Gentoo Websites Logo
Go to: Gentoo Home Documentation Forums Lists Bugs Planet Store Wiki Get Gentoo!
Bug 398419 - Please provide documentation for using pam_ldap.so in combination with sys-auth/pambase[gnome-keyring]
Summary: Please provide documentation for using pam_ldap.so in combination with sys-au...
Status: RESOLVED TEST-REQUEST
Alias: None
Product: [OLD] Docs on www.gentoo.org
Classification: Unclassified
Component: New Documentation (show other bugs)
Hardware: All Linux
: Normal normal (vote)
Assignee: Gentoo Linux Gnome Desktop Team
URL:
Whiteboard:
Keywords: NeedPatch
Depends on:
Blocks:
 
Reported: 2012-01-10 18:27 UTC by Justin Lecher
Modified: 2013-12-25 12:35 UTC (History)
0 users

See Also:
Package list:
Runtime testing required: ---


Attachments
system-auth (system-auth,763 bytes, text/plain)
2012-01-11 06:55 UTC, Justin Lecher
Details

Note You need to log in before you can comment on or make changes to this bug.
Description Justin Lecher gentoo-dev 2012-01-10 18:27:15 UTC
I simply could not get the ldap based login via pam_ldap.so combined with the automatic unlock of my keyring via sys-auth/pambase[gnome-keyring].
It might be worth to write some documentation about this as it should be intersting for other users too.
Comment 1 nm (RETIRED) gentoo-dev 2012-01-10 23:28:26 UTC
this is it's something the gnome team would deal with, so we'd need to know what to put in our guide.

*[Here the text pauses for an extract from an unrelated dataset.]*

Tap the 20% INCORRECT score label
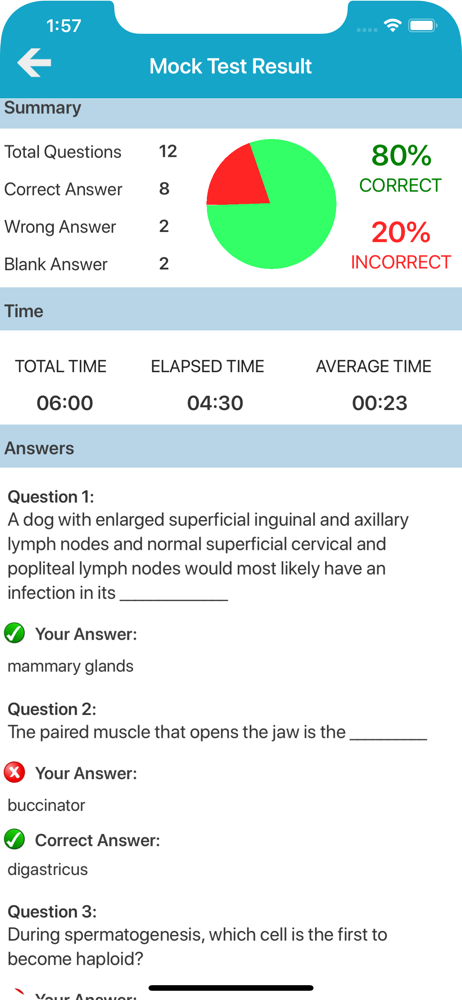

but my first guess is that you have something screwed up on your system; this sounds like a bug, as i haven't had any such issues. might want to check the forums.

gnome team: any ideas?
Comment 2 nm (RETIRED) gentoo-dev 2012-01-10 23:29:07 UTC
also, unless we're folding it into an existing guide like the Gnome doc, this is is something that would better fit on the gentoo wiki, wiki.gentoo.org, which the gdp does not control. you're free to write something there, if you wish. :)
Comment 3 Gilles Dartiguelongue gentoo-dev 2012-01-10 23:50:28 UTC
I had (currently disabled) a ldap based + automatic gnome-keyring unlock setup and it worked perfectly fine. To figure out your problem, you'd have to explain your exact setup + pam files + what password are stored where and which you're using to login.
Comment 4 Justin Lecher gentoo-dev 2012-01-11 06:55:48 UTC
Created attachment 298607 [details]
system-auth

So this it what I did. Initially the setup was without ldap based authentication and the unlocking went fine. I followed what was written in the ldap guide (http://www.gentoo.org/doc/en/ldap-howto.xml) to add the ldap support. Basic login with a ldap account is fine. But neither for the ldap nor for the local account the keyring unlock works. Please find attached the system-auth.
I am not an pam expert, but could it be that the "sufficient" blocks the "optional" rules?
Comment 5 Justin Lecher gentoo-dev 2012-01-11 06:57:44 UTC
sys-auth/pambase-20101024-r1[consolekit cracklib gnome-keyring sha512]
sys-libs/pam-1.1.5[berkdb cracklib elibc_glibc nls]
Comment 6 Justin Lecher gentoo-dev 2012-01-11 07:30:29 UTC
I removed the ldap support and the unlock works again.
Comment 7 Pacho Ramos gentoo-dev 2013-08-29 12:29:48 UTC
What is the status of this with Gnome 3.8 and updated system?
Comment 8 Justin Lecher gentoo-dev 2013-09-17 15:38:47 UTC
Can't test it anymore, because I needed to drop G3.8 from that machine.
Comment 9 Pacho Ramos gentoo-dev 2013-12-24 12:08:42 UTC
Would be nice to try with 3.8 if possible since the keyring/unlocking stuff changed a lot since 2.32 (looks like finally is working ok on all the machines I maintain ;))
Comment 10 Justin Lecher gentoo-dev 2013-12-25 12:35:38 UTC
Sadly I don't run gnome on that box anymore, so I cannot test it.